### WHAT THE TASK REQUIRES
Take each line of the records below that contains the string "agent" and copy it.

### TASK INPUT
::::

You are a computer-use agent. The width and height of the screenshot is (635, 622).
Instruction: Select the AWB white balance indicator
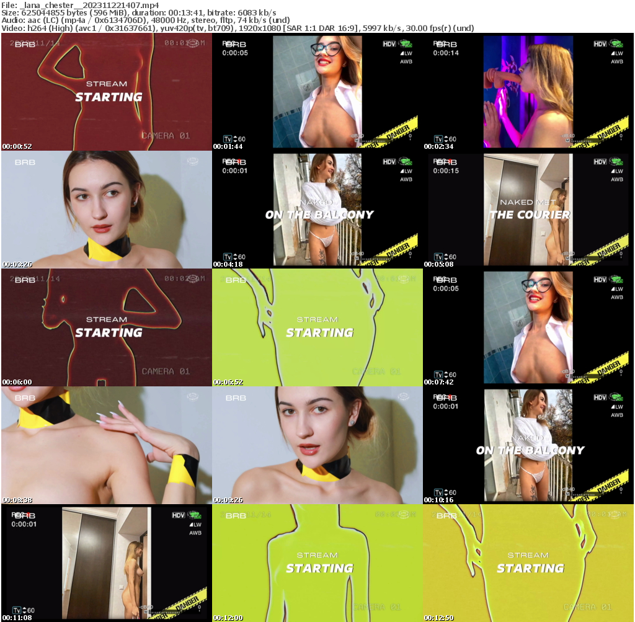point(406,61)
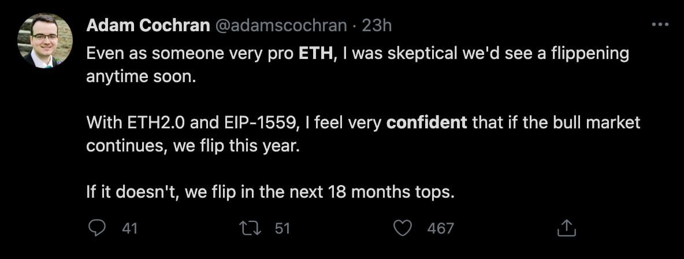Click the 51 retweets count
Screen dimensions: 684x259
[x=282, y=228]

::::

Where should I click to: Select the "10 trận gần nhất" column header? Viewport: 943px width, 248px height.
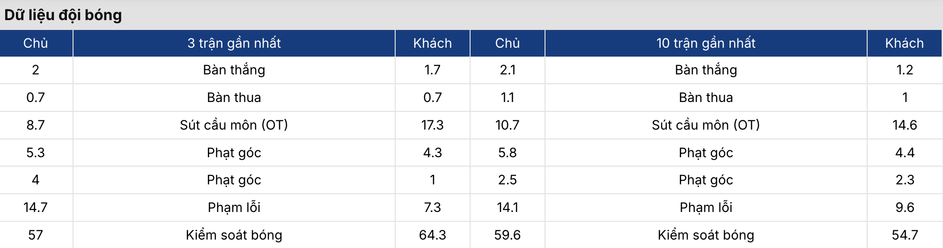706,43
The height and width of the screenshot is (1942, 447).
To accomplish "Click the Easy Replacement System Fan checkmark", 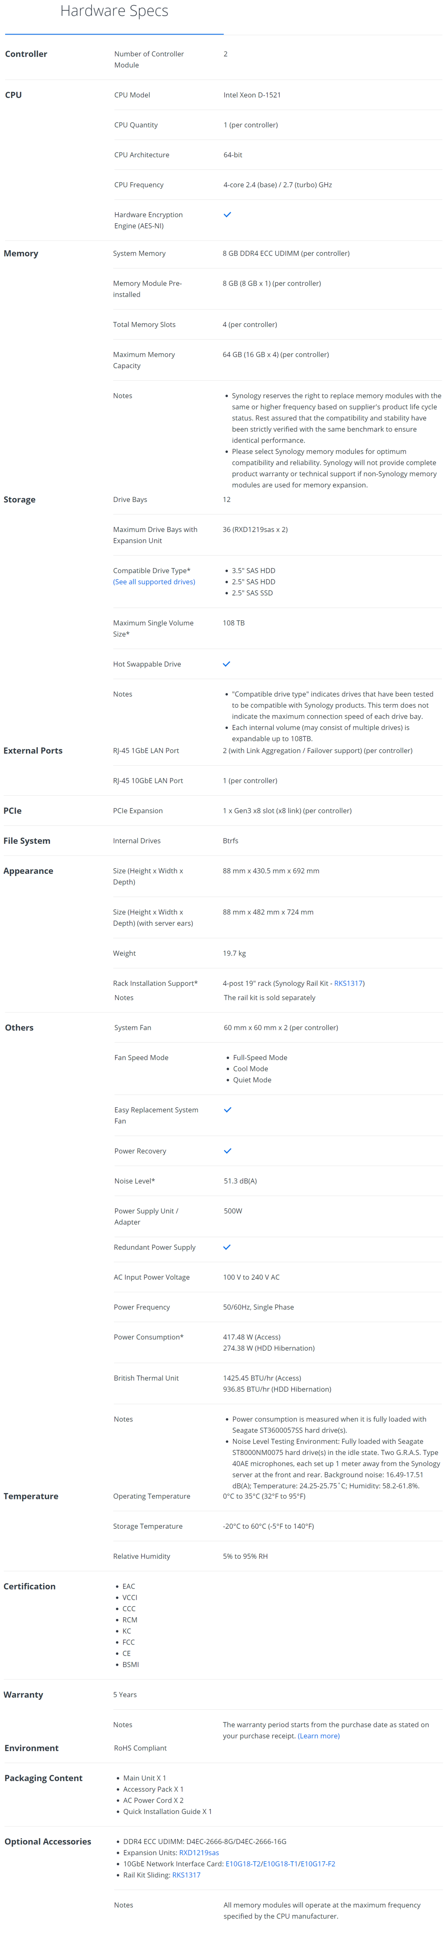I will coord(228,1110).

::::

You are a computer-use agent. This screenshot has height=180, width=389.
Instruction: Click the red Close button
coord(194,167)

::::

### SOLUTION TO THE EXERCISE
You are a computer-use agent. The width and height of the screenshot is (635, 622).
You are a computer-use agent. This screenshot has height=180, width=389.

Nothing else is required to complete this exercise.